Shares of the world's most valuable technology corporation dived more than 5 percent to below $400 after it said it sold 17.07 million iPhones -- well short of the roughly 20 million expected by analysts.
Apple's CFO said iPhone sales came in ahead of internal expectations but were hurt in September by customers waiting for a new version.
The September quarterly report was Apple's first under new Chief Executive Tim Cook, who took over in August after co-founder Steve Jobs resigned. The company lost its leading visionary and co-founder when he died October 5.
Cook takes over during a critical juncture for the company, which is battling a fast-rising Google Inc in the mobile arena while fending off consumer electronics giants such as Samsung and Amazon.com Inc.
Expectations for this company were red-hot, that is why we downgraded it, said BGC Partners analyst Colin Gillis, who lowered his rating on the shares days before. The reality is their business is not an annuity. They have to sell their quarter's worth of revenue every 90 days.
They had a big upgrade cycle with the iPhone, the numbers came in weak. They need to set records every time they report to keep up the momentum.
Apple said its revenue rose to $28.27 billion but that was also lower than the average analyst estimate of $29.69 billion, according to Thomson Reuters I/B/E/S.
The company reported a net profit of $6.62 billion, or $7.05 a share. That fell shy of expectations for earnings of $7.39 per share.
A large spike in sales of Mac computers during the September quarter failed to lift earnings. Apple sold 4.89 million Macs, up 27 percent from a year ago. And it moved 11.12 million iPads.
Gross margin came to 40.3 percent -- a tad higher than Wall Street's forecast of 39.74 percent.
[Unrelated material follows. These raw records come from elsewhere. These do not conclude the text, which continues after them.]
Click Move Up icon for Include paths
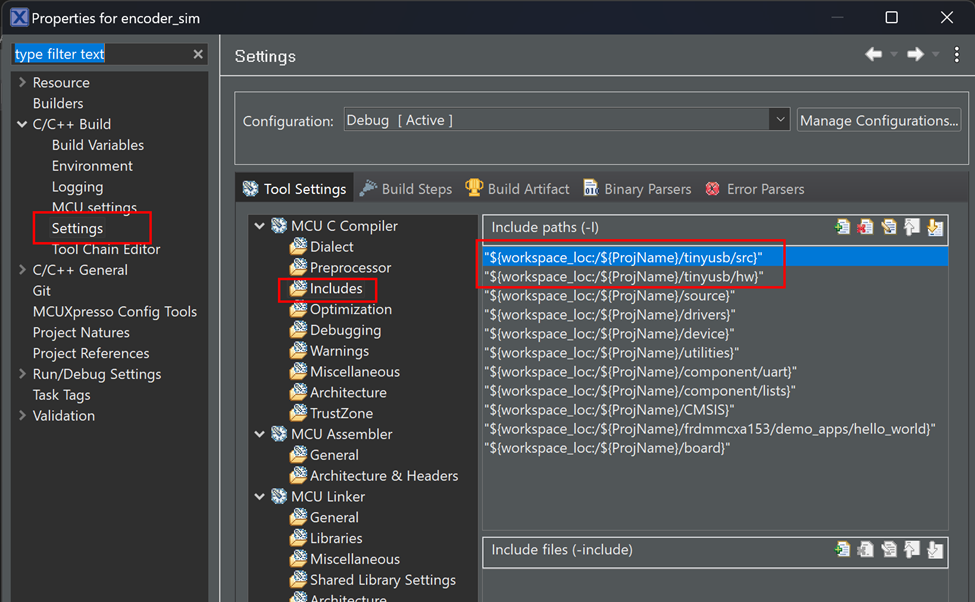This screenshot has height=602, width=975. [912, 228]
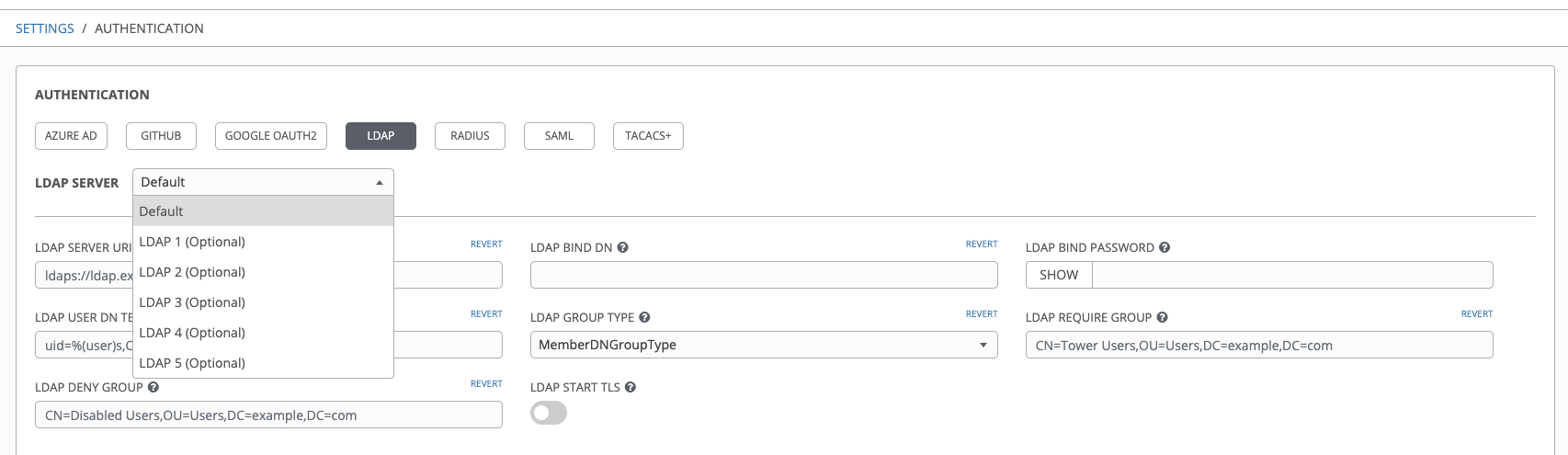Click the LDAP Deny Group input field

tap(268, 415)

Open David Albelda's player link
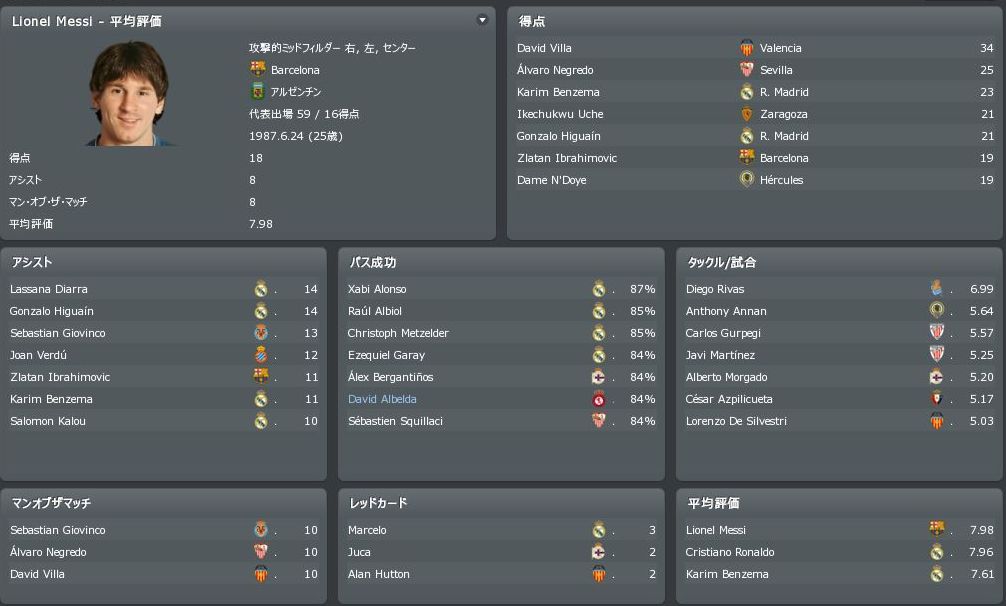pyautogui.click(x=382, y=399)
International sales accounted for 63 percent of the quarter's revenue.
Some analysts had feared the lack of a new iPhone in more than 15 months would hurt the September quarter, while arguing the holiday quarter would prove strong after the introduction of the fifth version of its smartphone, the iPhone 4S.
We expected iPhone sales to decline in the September quarter from the June quarter as a result of the announcements we made at WWDC in June, where we said we would launch iOS 5 and iCloud in fall, said Peter Oppenheimer, Chief Financial Officer, in an interview with Reuters.
That basically created the rumor of the day across the September quarter, especially at the end.
The company moved 4 million iPhone 4S units -- more than double its predecessor -- in its first three days, despite lukewarm reviews.
Apple, which generally provides an ultra-conservative forecast, said it expected December quarter earnings of $9.30 a share on revenue of about $37 billion.